На той же улице, что и в прошлый раз, Борька встретил белобрысую «капитаншу». Белобрысая в берете и черной форменке шла к реке, наверное, спешила на тренировку. Она перебежала на другую сторону улицы и, поотстав, прячась за спинами прохожих, двинулась следом за ним.

Борька сквозь землю готов был провалиться, до того непривычно и неуютно ощущал себя вот таким, торжественным: с чисто вымытой у Юры физиономией, аккуратно зачесанной, влажной еще шевелюрой и с букетом в руке.
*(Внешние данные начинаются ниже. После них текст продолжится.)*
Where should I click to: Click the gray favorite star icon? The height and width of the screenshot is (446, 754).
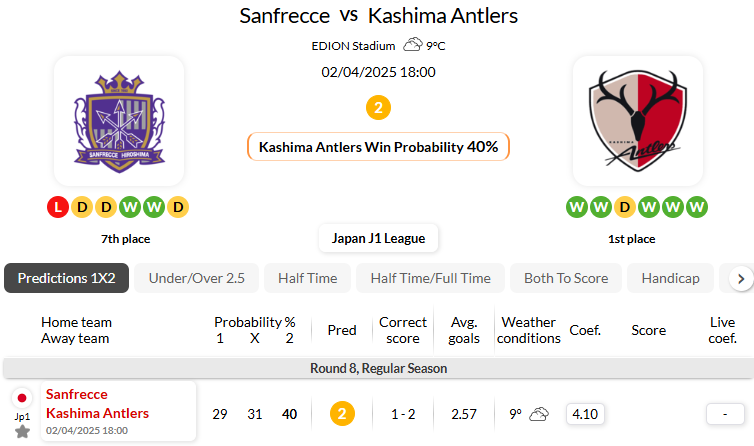click(x=22, y=431)
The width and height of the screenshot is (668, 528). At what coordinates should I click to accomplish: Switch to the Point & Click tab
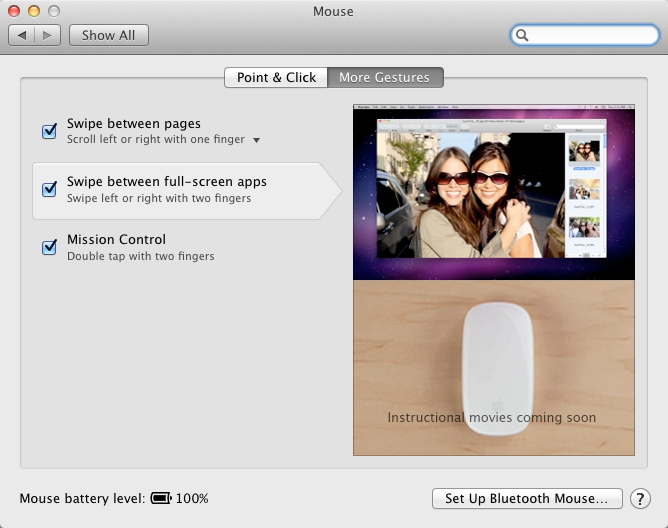pyautogui.click(x=276, y=78)
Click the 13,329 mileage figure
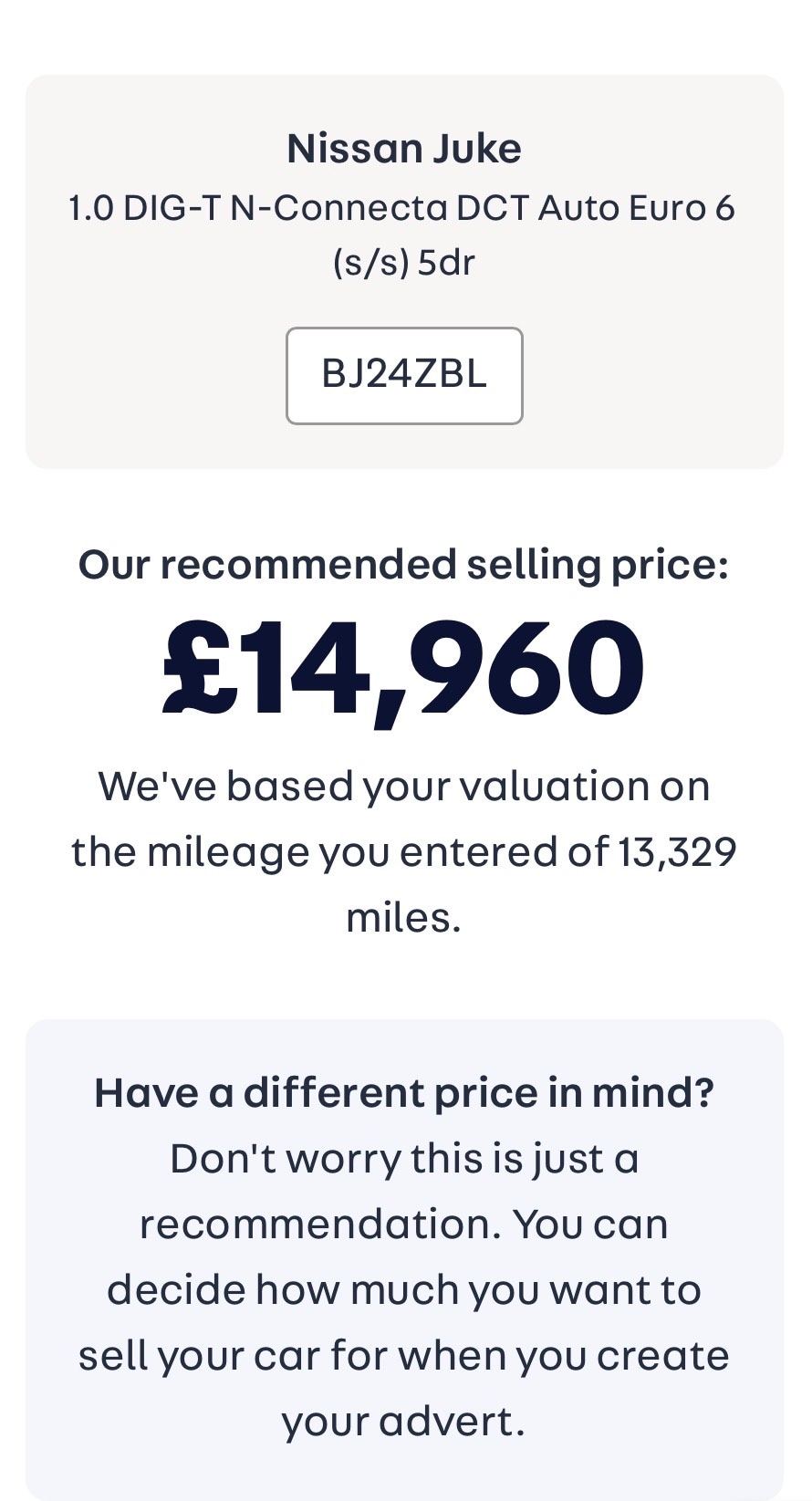812x1501 pixels. [x=677, y=851]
Перед дверью он остановился, придерживая пачку писем, вытащил из кармана духи. Из квартиры слышались звуки застолья. Борька еще раз провел пятерней по вихрам и вошел. Тут же вернулся, позвонил и встал в дверях.

— А это кто опаздывает? — весело пропела мать, выглядывая из комнаты. В открытую дверь на полную мощность выплеснулся гомон, звон вилок, музыка, голос Феликса:

— Кто это? Штрафную ему!

Мать торопливо захлопнула за собой дверь, улыбка сошла с лица.

— Чего тебе? — злым шепотом спросила она. — Чего приперся-то? Неделю нет, а когда не надо — вот он, явился!

— Это… с днем рождения тебя, мам, — Борька неуклюже как деревянный шагнул к ней и протянул подарки.

Мать схватила не глядя — и будто на стену налетела, замерла. Медленно подняла глаза на Борьку. У нее вдруг крупно задергались, запрыгали губы.

— Это… это тебе, мам… — дрогнувшим голосом пояснил Борька.

Мать все так же молча, не отрываясь, смотрела на него. Борьке показалось, что вот сейчас она заплачет и… Из комнаты высунулся Феликс, увидел Борьку, понимающе протянул: «А-а…» — и исчез.